Whatever it was, I am pretty certain I am not that homeschool mom.
I wear jeans, put on make-up (if I'm leaving the house), and swim in mixed company. My dyed hair has not been in a bun since my second grade ballet recital. Said ballet recital was probably the last time I wore hose, too.
I hate to cook, clean and do most other things that are traditionally considered what a "good mom" likes to do. My family does not garden or eat only organic/raw/gluten-free/sugar-free foods. Our meals are only sometimes homemade, and if I had it my way, we would eat Pizza Hut at least eight times a week. That, or have a personal, on-demand chef.
My floors are not swept twice a day and the laundry pile is often taller than the children. Sometimes, it's taller than the children's father! Dusting has become a quarterly chore and my backyard will never get landscaped.
I'm not crafty. I can't sew on buttons that last more than a week. Sewing machines make me more nervous than a rat in a snake cage. I've never made anything more complicated than the pillows Mrs. Wallace insisted I put together in seventh grade home economics. I've dabbled in scrapbooking, but even that has become too daunting a task for me lately. My 2009 birthday gift certificate to our local scrapping store is still in my wallet, unused.
Our lives are not run on a color-coded three-ring binder schedule. We don't get up before dawn and milk cows or feed chickens. We watch too many movies and play a lot of video games. My kids are often up until way past traditional bedtimes and don't always remember to say "please" and "thank you."
My kids don't play the cello, violin or even piano.

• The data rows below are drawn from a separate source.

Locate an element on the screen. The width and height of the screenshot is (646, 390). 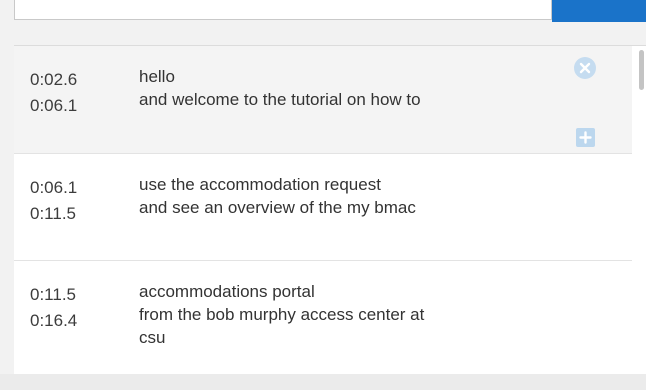
action-button is located at coordinates (599, 11).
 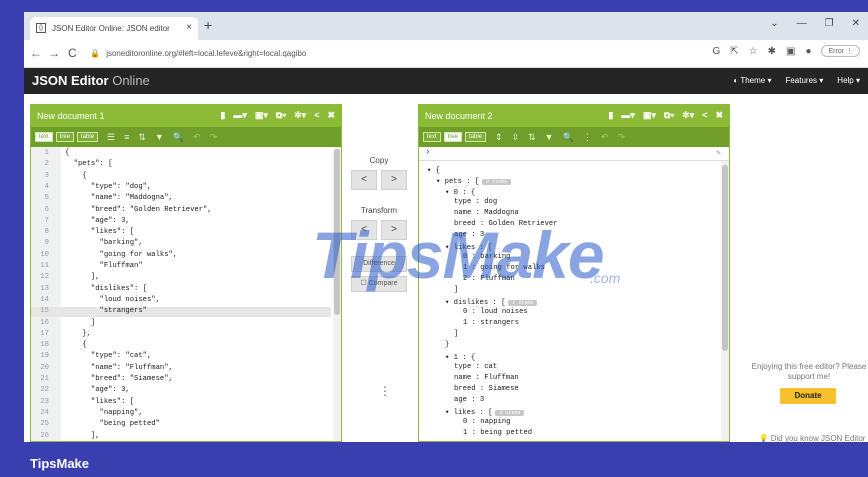 What do you see at coordinates (456, 335) in the screenshot?
I see `tree-node: ]` at bounding box center [456, 335].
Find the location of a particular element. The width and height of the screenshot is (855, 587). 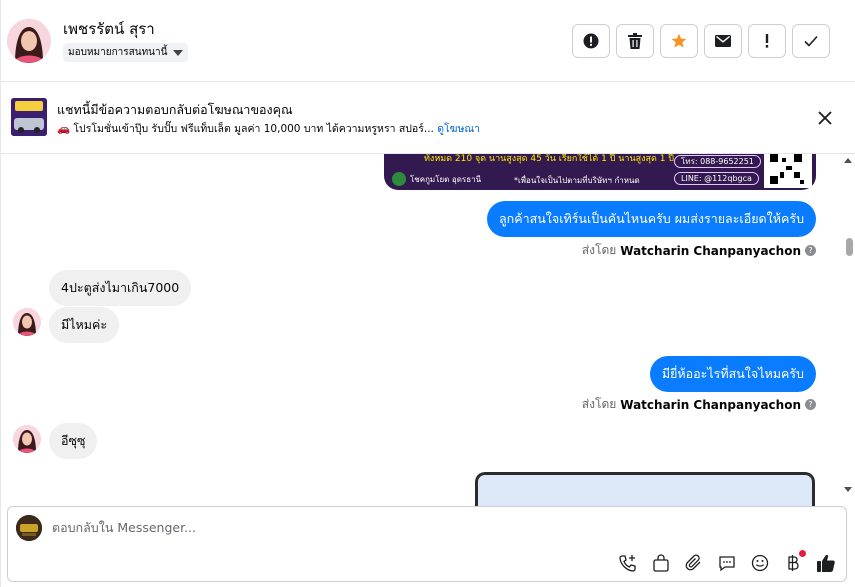

ad-thumbnail is located at coordinates (29, 117).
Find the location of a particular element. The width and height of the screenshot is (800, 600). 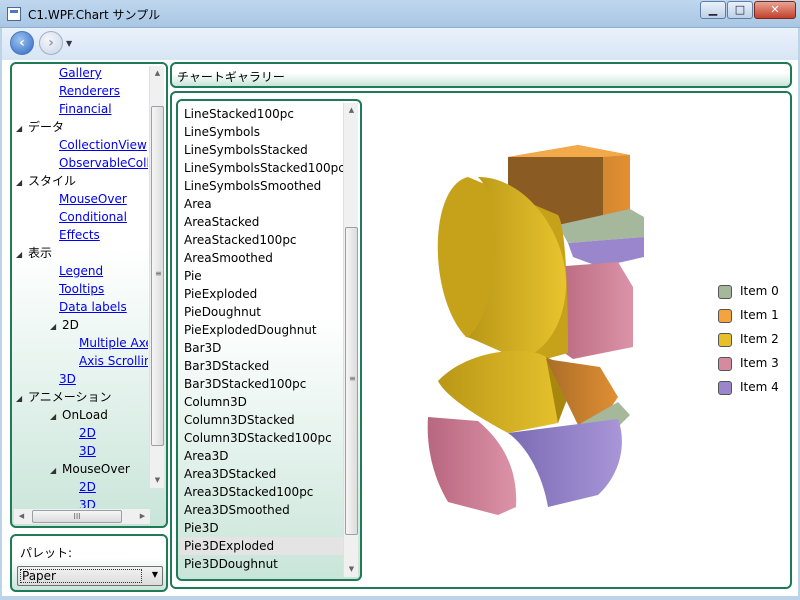

tree-item: Financial is located at coordinates (86, 109).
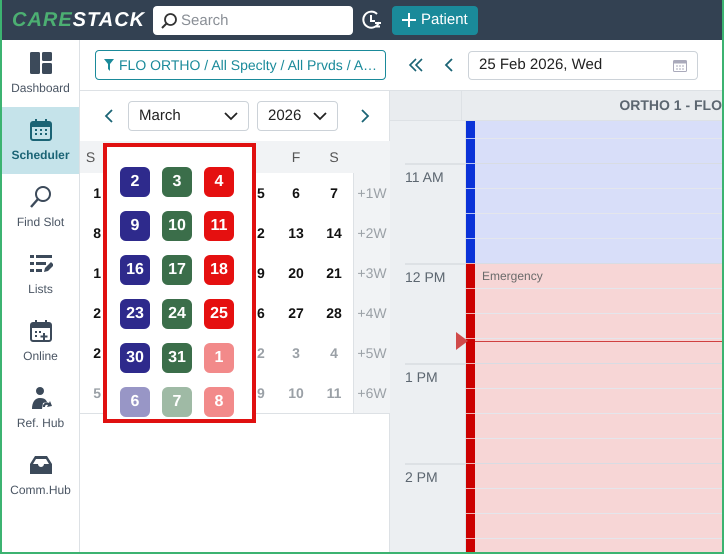 The width and height of the screenshot is (724, 554). I want to click on sidebar-item: Dashboard, so click(40, 74).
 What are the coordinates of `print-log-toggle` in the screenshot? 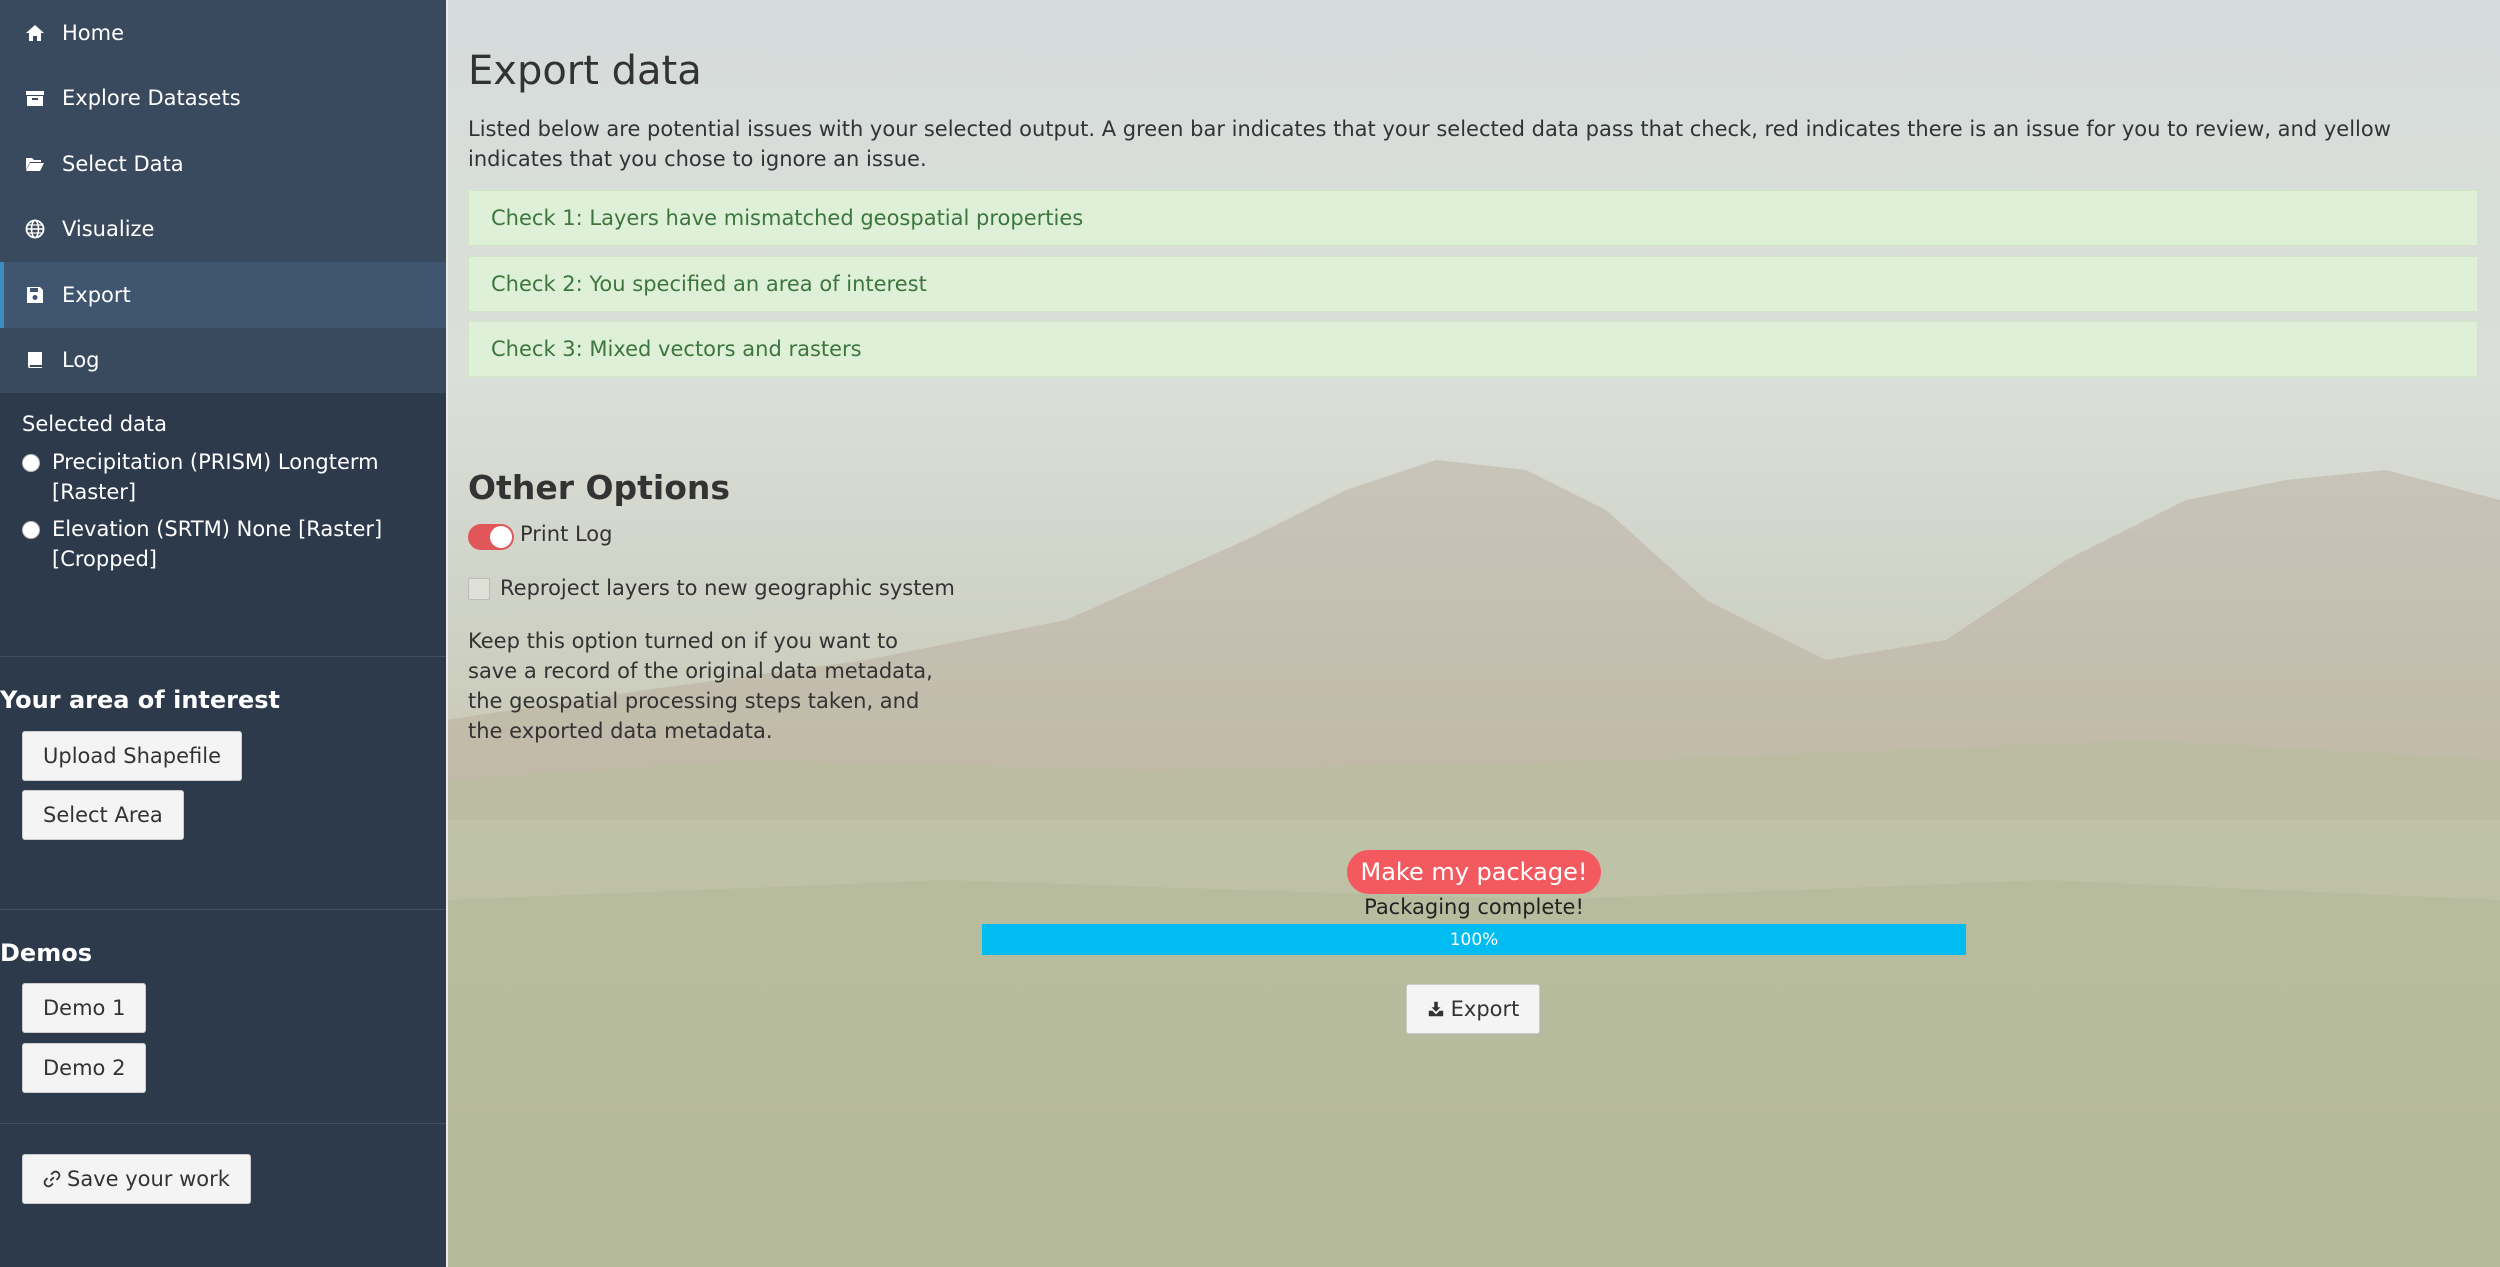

They don't speak Latin, Spanish or anything other than our Midwest version of English. They don't study quantum physics or underwater basket weaving.
It's not that I think any of the above things are bad. Heck, I'd love to be crafty and have an immaculate house. There are a ton of skirt and bun wearing women out there who are amazing. I wish we ate healthier and that I could make my own curtains. But I will never make my own curtains. I am not that homeschool mom. It's just not who I am.
But I am the homeschool mom that spends hours choosing just the right projects for her kids. I read them Scripture. I taxi them from one activity to the other and make sure they are well-rounded, social people. Four times a year, I make the most rockin' birthday cakes imaginable. I facilitate an environment where they can learn, not just academics, but to get along with each other, to be home-builders, and to be followers of Christ. I am that homeschool mom. And I'm perfectly okay with that.